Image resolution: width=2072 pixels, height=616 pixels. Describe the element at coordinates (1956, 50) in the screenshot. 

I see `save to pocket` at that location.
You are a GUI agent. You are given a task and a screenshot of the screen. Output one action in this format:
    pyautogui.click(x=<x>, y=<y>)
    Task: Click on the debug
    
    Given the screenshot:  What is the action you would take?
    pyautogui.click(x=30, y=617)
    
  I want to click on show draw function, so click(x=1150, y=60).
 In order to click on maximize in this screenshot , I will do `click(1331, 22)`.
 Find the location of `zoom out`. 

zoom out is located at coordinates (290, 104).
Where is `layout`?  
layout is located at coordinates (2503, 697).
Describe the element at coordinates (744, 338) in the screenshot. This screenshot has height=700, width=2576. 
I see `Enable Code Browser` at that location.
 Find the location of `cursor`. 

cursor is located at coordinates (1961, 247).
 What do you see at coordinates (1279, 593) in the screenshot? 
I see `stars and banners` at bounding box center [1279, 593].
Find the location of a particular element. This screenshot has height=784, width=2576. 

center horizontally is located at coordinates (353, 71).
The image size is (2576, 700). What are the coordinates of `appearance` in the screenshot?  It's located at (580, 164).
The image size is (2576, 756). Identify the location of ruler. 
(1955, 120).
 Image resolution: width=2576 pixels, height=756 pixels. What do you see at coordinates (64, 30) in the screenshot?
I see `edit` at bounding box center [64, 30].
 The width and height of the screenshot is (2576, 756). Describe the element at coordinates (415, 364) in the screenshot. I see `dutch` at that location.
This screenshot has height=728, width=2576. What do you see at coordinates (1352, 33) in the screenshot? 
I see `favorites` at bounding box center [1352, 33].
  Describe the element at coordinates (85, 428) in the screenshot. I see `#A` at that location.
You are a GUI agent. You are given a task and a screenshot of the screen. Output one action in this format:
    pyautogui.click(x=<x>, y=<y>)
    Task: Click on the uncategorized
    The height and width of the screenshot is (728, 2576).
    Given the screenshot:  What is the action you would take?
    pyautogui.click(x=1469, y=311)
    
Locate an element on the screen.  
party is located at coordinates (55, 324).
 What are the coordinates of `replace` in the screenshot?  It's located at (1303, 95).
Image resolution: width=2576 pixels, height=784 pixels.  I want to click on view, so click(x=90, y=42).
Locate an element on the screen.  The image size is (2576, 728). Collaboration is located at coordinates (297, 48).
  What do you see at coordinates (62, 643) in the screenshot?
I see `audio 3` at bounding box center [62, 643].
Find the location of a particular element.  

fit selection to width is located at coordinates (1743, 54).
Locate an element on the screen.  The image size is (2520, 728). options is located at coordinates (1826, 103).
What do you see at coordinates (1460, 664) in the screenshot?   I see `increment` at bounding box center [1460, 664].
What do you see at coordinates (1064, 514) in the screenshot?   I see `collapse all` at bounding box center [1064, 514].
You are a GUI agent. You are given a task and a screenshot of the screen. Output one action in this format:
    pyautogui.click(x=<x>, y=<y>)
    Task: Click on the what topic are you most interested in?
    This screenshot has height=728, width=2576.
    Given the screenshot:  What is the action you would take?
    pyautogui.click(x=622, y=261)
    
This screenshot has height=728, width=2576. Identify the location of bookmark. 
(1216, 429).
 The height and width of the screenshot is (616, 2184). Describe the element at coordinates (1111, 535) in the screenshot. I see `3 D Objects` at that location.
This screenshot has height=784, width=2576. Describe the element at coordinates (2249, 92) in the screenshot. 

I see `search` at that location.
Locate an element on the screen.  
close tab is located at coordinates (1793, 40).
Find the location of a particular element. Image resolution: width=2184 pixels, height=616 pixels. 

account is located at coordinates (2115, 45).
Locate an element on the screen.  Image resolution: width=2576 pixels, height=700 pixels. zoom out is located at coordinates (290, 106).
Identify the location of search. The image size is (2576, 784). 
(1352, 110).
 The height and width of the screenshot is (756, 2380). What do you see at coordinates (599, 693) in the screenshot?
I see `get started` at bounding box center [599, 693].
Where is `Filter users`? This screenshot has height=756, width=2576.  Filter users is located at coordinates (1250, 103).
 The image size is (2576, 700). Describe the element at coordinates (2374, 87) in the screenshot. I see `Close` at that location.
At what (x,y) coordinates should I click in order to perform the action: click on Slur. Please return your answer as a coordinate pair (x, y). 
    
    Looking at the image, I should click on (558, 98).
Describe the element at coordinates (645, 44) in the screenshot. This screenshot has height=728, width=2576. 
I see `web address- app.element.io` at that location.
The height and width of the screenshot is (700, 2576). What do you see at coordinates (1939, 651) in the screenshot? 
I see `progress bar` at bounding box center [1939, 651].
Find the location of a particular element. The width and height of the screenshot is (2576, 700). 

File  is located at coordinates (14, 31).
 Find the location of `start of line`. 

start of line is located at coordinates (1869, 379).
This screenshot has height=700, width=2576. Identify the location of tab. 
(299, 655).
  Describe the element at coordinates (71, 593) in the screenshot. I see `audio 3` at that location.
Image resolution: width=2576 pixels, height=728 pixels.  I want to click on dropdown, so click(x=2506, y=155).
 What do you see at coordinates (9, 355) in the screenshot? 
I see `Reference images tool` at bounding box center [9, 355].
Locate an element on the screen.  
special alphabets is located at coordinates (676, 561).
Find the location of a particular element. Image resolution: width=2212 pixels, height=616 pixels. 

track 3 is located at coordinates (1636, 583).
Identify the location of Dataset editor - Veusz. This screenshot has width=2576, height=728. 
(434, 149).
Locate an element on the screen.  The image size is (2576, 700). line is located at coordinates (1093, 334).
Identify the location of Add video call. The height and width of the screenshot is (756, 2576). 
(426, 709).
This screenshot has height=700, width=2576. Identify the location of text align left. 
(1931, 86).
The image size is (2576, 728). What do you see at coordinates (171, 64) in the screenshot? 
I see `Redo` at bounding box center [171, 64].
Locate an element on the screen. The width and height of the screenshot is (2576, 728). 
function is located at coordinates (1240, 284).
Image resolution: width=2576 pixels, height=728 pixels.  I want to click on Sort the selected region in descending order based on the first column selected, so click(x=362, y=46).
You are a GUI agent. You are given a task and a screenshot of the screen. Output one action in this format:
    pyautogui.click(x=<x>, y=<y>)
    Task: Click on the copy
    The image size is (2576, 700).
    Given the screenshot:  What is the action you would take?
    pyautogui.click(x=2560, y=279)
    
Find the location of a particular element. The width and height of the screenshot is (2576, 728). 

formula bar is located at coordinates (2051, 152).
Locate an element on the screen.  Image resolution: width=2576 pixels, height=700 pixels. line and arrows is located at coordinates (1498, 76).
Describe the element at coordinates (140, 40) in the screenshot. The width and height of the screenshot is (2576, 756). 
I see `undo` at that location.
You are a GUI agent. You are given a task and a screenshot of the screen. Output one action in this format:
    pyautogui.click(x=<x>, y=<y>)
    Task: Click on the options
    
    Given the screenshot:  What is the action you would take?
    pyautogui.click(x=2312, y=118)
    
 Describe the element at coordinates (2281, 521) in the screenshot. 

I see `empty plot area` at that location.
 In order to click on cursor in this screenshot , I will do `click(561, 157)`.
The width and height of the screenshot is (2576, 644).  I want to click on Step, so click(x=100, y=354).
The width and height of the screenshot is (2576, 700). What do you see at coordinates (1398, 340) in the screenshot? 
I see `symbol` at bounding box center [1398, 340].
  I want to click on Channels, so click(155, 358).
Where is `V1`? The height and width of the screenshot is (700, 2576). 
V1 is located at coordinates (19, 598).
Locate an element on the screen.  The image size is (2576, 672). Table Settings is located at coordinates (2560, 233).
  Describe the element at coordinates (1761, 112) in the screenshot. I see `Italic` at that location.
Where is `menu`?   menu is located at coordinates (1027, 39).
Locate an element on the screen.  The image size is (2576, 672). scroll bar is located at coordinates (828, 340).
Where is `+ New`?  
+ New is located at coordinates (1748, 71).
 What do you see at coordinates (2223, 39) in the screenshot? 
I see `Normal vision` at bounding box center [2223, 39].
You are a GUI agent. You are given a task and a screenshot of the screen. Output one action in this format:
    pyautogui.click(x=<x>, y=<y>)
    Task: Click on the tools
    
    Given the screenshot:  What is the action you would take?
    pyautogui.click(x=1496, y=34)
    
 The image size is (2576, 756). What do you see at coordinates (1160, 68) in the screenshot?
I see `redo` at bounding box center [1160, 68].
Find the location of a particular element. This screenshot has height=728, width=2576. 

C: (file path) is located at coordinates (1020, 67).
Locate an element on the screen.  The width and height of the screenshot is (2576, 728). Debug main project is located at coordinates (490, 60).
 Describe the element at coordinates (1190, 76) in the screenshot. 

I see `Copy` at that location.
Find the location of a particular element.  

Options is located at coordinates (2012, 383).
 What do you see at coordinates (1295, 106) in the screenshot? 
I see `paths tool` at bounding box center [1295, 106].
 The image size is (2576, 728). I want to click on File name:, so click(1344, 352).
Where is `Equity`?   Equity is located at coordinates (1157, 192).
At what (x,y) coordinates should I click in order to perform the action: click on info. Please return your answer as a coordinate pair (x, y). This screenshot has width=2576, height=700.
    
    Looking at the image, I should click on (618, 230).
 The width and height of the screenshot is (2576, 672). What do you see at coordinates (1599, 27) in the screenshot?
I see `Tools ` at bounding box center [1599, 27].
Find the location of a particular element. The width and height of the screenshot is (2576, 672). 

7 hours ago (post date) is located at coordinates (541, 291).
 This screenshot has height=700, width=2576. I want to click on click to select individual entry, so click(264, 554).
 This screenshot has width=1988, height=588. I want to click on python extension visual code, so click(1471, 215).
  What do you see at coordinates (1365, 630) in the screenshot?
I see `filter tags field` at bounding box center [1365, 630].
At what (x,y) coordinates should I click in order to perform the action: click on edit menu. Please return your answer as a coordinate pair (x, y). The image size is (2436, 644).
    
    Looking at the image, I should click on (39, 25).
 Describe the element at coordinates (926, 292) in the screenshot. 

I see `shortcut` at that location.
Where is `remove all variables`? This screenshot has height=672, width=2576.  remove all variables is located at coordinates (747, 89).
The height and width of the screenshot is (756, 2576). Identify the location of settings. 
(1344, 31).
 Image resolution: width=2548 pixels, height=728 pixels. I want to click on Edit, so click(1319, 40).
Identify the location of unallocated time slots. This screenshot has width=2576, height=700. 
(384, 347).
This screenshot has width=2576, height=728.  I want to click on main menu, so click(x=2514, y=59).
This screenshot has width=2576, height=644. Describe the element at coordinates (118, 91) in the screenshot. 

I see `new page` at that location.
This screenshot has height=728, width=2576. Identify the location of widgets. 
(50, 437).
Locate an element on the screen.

++++++

■ Task to carry out ■
Copy the items from the line containing "This screenshot has width=2576, height=644." through the end of the items, inclusive, changing "widgets" to "toolbox" and leaving everything else the same.

■ Solution to this exercise ■
This screenshot has width=2576, height=644. Describe the element at coordinates (118, 91) in the screenshot. 

I see `new page` at that location.
This screenshot has height=728, width=2576. Identify the location of toolbox. 
(50, 437).
Locate an element on the screen.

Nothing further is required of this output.